Abstract
Soft Sensors are predictors for measurements that are difficult or impossible to obtain by means of a physical sensor. A soft sensor delivers virtual measurements based on several or many physical measurements and a mathematical or numerical model that incorporates the physical knowledge about the interdependencies. In industrial processes, control, optimization, monitoring, and maintenance can benefit from the application of soft sensors. In recent years, Machine Learning (ML) has proven to be very effective for building soft sensors for industrial applications. We work on modelling dynamical processes for which the measurements of the physical variables are available as time series over long periods. In this article we present work on the comparison of different ML methods for modelling dynamic processes with the objective of predicting certain output variables. The main application focus of our work is on the optimization of the cement production process. We compare approaches using Recurrent Neural Networks (RNN) and Convolutional Neural Networks (CNN) using real process data from a cement production. The cement sector is the third-largest industrial energy consumer. There is a high potential for energy savings and for the reduction of CO2 emissions by optimizations of the production process. We present first results of our research that primarily is aimed to improve the robustness of a soft sensor for grain size in the cement production process.

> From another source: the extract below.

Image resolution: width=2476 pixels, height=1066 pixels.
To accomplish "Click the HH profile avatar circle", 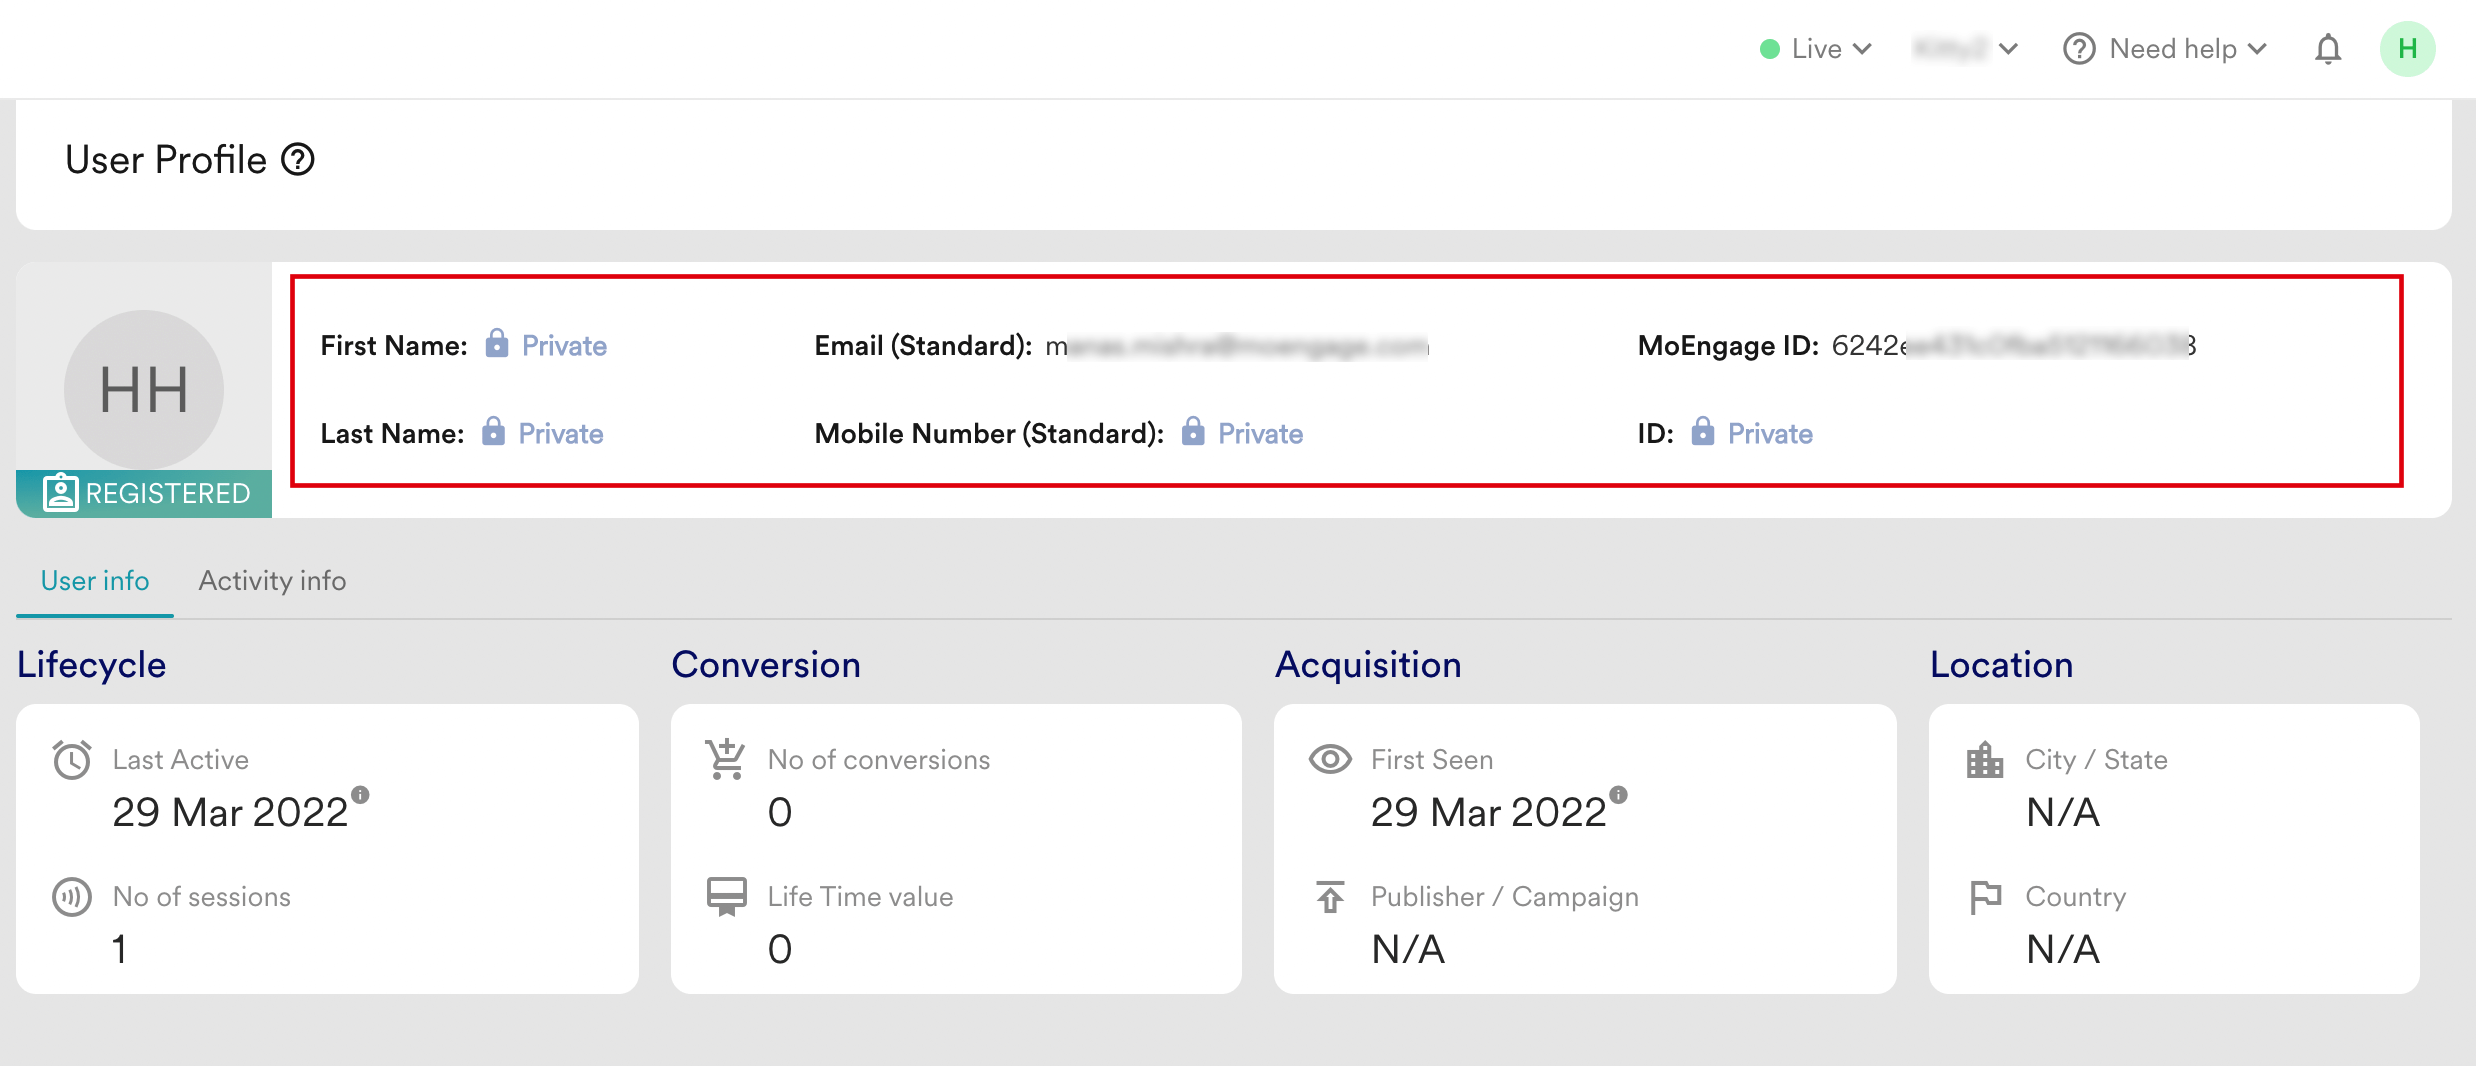I will point(144,389).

Access provided by Autonomous University of Puebla. Download conference paper PDF
Similar content being viewed by others
Keywords
1 Introduction
The objective of a soft sensor is the estimation of a quantity, which cannot or not easily be measured directly. This description may also match a simple resistance thermometer. However, the term soft sensor is only used for inferential measurements that are based on several or many physical measurements and a mathematical or numerical model that incorporates the physical knowledge about the interdependencies. In the literature, the first industrial applications of soft sensors are described in the context of chemical process operations. Rao et al. [1] state two objectives for developing soft sensors: (1) providing near optimal values for important non-measurable control variables associated with product quality to improve real-time control systems; (2) providing the interpretation of the important process variables for operators to enhance the interaction between chemical processes and human operators (…).
The objectives of our work are very similar. The processes we deal with are dynamical and the physical measurements are represented by time series of continuous values. We use methods of machine learning to achieve the objectives.
Data-driven approaches for the development of soft sensors have been used for more than twenty years [2]. Early applications of neural networks for this purpose are described in [3,4,5,6]. Deep Neural Networks (DNN) allow more complex models that potentially can lead to an improvement of the prediction accuracy [7, 8]. Recurrent Neural Networks (RNN) and Convolutional Neural Networks (CNN) are specific types of DNN. They are particularly apt to capture the information on the dynamics [9, 10] of the available measurements. A recent review on soft sensors in industrial processes [11] provides an excellent overview of the field, far beyond the scope of the brief introduction given here. In modern factories all operational events and all measurements are digitally recorded. This is also the case for the cement mill that we aim to optimize. Figure 1 is an illustration of the cement production process. The mill is filled with fresh and coarse material. After grinding, the material is split by an air separator into new coarse material and the finished product. Since direct measurements inside a cement ball mill are hardly possible, the grain size of the material, a crucial parameter, has to be determined offline. This is a manual operation with a relatively low sampling rate typically about two hours [12]. Based on the measured distribution of the current grain size, a machine operator can adjust the air separator. Ball mills have a high specific grinding energy demand [13]. The reduction of grinding iterations by means of a real-time estimation of the grain size can significantly lower the power consumption.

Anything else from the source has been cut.